Data for this task below:

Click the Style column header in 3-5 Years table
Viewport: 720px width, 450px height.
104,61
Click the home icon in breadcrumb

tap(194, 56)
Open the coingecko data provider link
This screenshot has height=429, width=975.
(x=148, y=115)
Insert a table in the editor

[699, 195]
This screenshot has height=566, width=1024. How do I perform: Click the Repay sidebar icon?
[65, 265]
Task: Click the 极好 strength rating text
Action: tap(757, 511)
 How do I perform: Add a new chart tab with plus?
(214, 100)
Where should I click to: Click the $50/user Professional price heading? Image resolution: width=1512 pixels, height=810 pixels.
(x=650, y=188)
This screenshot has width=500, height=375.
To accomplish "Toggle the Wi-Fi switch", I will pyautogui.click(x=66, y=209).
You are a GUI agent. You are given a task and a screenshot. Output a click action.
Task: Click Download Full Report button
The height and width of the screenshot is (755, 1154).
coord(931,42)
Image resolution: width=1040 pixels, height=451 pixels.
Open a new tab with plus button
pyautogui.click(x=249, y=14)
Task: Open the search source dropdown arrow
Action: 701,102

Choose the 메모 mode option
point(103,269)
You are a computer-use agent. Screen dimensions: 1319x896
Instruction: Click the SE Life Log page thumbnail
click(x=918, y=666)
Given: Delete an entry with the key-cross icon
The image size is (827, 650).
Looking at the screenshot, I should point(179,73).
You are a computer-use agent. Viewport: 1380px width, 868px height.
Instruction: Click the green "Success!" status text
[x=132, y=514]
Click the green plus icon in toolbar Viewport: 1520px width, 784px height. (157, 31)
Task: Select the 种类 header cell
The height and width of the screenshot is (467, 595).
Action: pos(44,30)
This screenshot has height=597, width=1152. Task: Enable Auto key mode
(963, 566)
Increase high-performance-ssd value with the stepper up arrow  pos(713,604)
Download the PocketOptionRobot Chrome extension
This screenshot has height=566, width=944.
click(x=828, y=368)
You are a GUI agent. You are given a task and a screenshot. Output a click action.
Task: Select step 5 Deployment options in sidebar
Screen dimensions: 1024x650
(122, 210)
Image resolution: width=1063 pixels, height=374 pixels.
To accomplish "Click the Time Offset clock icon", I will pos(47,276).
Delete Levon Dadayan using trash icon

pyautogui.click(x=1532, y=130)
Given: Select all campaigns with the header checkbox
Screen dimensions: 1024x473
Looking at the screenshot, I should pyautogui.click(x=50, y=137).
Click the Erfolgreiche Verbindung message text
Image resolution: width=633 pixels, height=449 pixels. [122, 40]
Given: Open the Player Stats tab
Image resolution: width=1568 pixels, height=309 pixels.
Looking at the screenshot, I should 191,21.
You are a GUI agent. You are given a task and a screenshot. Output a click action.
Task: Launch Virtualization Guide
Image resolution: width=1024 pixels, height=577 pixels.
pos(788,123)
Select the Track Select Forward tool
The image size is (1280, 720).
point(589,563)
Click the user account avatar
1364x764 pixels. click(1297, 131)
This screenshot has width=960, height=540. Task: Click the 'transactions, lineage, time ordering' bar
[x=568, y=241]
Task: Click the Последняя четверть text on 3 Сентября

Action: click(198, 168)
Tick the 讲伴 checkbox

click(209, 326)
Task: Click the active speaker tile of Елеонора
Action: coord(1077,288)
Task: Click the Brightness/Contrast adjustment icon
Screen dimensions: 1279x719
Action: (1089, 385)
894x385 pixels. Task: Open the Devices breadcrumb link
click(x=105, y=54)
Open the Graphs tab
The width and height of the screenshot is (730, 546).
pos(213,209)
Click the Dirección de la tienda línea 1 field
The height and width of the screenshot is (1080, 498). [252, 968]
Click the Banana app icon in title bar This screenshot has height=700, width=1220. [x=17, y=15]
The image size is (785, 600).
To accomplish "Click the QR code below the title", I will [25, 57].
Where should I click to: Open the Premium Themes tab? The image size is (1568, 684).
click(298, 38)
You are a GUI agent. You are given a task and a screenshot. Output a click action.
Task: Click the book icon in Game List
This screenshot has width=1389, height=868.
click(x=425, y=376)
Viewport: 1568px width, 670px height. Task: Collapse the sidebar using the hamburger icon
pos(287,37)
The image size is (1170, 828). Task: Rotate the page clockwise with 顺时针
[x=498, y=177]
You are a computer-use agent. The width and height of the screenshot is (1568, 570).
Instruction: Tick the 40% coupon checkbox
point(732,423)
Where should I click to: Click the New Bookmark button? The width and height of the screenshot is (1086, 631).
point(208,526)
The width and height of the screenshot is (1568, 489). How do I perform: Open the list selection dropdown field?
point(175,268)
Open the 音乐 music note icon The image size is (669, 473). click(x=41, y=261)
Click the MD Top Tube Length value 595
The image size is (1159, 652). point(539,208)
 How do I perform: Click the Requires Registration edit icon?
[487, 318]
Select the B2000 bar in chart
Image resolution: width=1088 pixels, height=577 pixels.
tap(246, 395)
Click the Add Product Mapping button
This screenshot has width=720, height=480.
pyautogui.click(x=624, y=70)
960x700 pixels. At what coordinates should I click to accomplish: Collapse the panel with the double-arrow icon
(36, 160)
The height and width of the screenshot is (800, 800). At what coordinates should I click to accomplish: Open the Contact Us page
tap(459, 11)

End of Data for this task.

Assignment
Retype the entries exactly, please. Leave no line out.

Exercise response
Click the Style column header in 3-5 Years table
Viewport: 720px width, 450px height.
104,61
Click the home icon in breadcrumb

tap(194, 56)
Open the coingecko data provider link
This screenshot has height=429, width=975.
(x=148, y=115)
Insert a table in the editor

[699, 195]
This screenshot has height=566, width=1024. How do I perform: Click the Repay sidebar icon?
[65, 265]
Task: Click the 极好 strength rating text
Action: tap(757, 511)
 How do I perform: Add a new chart tab with plus?
(214, 100)
Where should I click to: Click the $50/user Professional price heading? Image resolution: width=1512 pixels, height=810 pixels.
(x=650, y=188)
This screenshot has width=500, height=375.
To accomplish "Toggle the Wi-Fi switch", I will pyautogui.click(x=66, y=209).
You are a GUI agent. You are given a task and a screenshot. Output a click action.
Task: Click Download Full Report button
The height and width of the screenshot is (755, 1154).
coord(931,42)
Image resolution: width=1040 pixels, height=451 pixels.
Open a new tab with plus button
pyautogui.click(x=249, y=14)
Task: Open the search source dropdown arrow
Action: 701,102

Choose the 메모 mode option
point(103,269)
You are a computer-use agent. Screen dimensions: 1319x896
Instruction: Click the SE Life Log page thumbnail
click(x=918, y=666)
Given: Delete an entry with the key-cross icon
The image size is (827, 650).
Looking at the screenshot, I should point(179,73).
You are a computer-use agent. Viewport: 1380px width, 868px height.
Instruction: Click the green "Success!" status text
[x=132, y=514]
Click the green plus icon in toolbar Viewport: 1520px width, 784px height. (157, 31)
Task: Select the 种类 header cell
The height and width of the screenshot is (467, 595).
Action: pos(44,30)
This screenshot has height=597, width=1152. Task: Enable Auto key mode
(963, 566)
Increase high-performance-ssd value with the stepper up arrow  pos(713,604)
Download the PocketOptionRobot Chrome extension
This screenshot has height=566, width=944.
click(x=828, y=368)
You are a GUI agent. You are given a task and a screenshot. Output a click action.
Task: Select step 5 Deployment options in sidebar
Screen dimensions: 1024x650
(122, 210)
Image resolution: width=1063 pixels, height=374 pixels.
To accomplish "Click the Time Offset clock icon", I will pos(47,276).
Delete Levon Dadayan using trash icon

pyautogui.click(x=1532, y=130)
Given: Select all campaigns with the header checkbox
Screen dimensions: 1024x473
Looking at the screenshot, I should pyautogui.click(x=50, y=137).
Click the Erfolgreiche Verbindung message text
Image resolution: width=633 pixels, height=449 pixels. [122, 40]
Given: Open the Player Stats tab
Image resolution: width=1568 pixels, height=309 pixels.
Looking at the screenshot, I should 191,21.
You are a GUI agent. You are given a task and a screenshot. Output a click action.
Task: Launch Virtualization Guide
Image resolution: width=1024 pixels, height=577 pixels.
pos(788,123)
Select the Track Select Forward tool
The image size is (1280, 720).
point(589,563)
Click the user account avatar
1364x764 pixels. click(1297, 131)
This screenshot has width=960, height=540. Task: Click the 'transactions, lineage, time ordering' bar
[x=568, y=241]
Task: Click the Последняя четверть text on 3 Сентября

Action: click(198, 168)
Tick the 讲伴 checkbox

click(209, 326)
Task: Click the active speaker tile of Елеонора
Action: coord(1077,288)
Task: Click the Brightness/Contrast adjustment icon
Screen dimensions: 1279x719
Action: (1089, 385)
894x385 pixels. Task: Open the Devices breadcrumb link
click(x=105, y=54)
Open the Graphs tab
The width and height of the screenshot is (730, 546).
pos(213,209)
Click the Dirección de la tienda línea 1 field
The height and width of the screenshot is (1080, 498). [252, 968]
Click the Banana app icon in title bar This screenshot has height=700, width=1220. [x=17, y=15]
The image size is (785, 600).
To accomplish "Click the QR code below the title", I will [25, 57].
Where should I click to: Open the Premium Themes tab? The image size is (1568, 684).
click(298, 38)
You are a GUI agent. You are given a task and a screenshot. Output a click action.
Task: Click the book icon in Game List
This screenshot has width=1389, height=868.
click(x=425, y=376)
Viewport: 1568px width, 670px height. Task: Collapse the sidebar using the hamburger icon
pos(287,37)
The image size is (1170, 828). Task: Rotate the page clockwise with 顺时针
[x=498, y=177]
You are a computer-use agent. The width and height of the screenshot is (1568, 570).
Instruction: Tick the 40% coupon checkbox
point(732,423)
Where should I click to: Click the New Bookmark button? The width and height of the screenshot is (1086, 631).
point(208,526)
The width and height of the screenshot is (1568, 489). How do I perform: Open the list selection dropdown field?
point(175,268)
Open the 音乐 music note icon The image size is (669, 473). click(x=41, y=261)
Click the MD Top Tube Length value 595
The image size is (1159, 652). point(539,208)
 How do I perform: Click the Requires Registration edit icon?
[487, 318]
Select the B2000 bar in chart
Image resolution: width=1088 pixels, height=577 pixels.
tap(246, 395)
Click the Add Product Mapping button
This screenshot has width=720, height=480.
pyautogui.click(x=624, y=70)
960x700 pixels. At what coordinates should I click to accomplish: Collapse the panel with the double-arrow icon
(36, 160)
The height and width of the screenshot is (800, 800). At what coordinates should I click to accomplish: Open the Contact Us page
tap(459, 11)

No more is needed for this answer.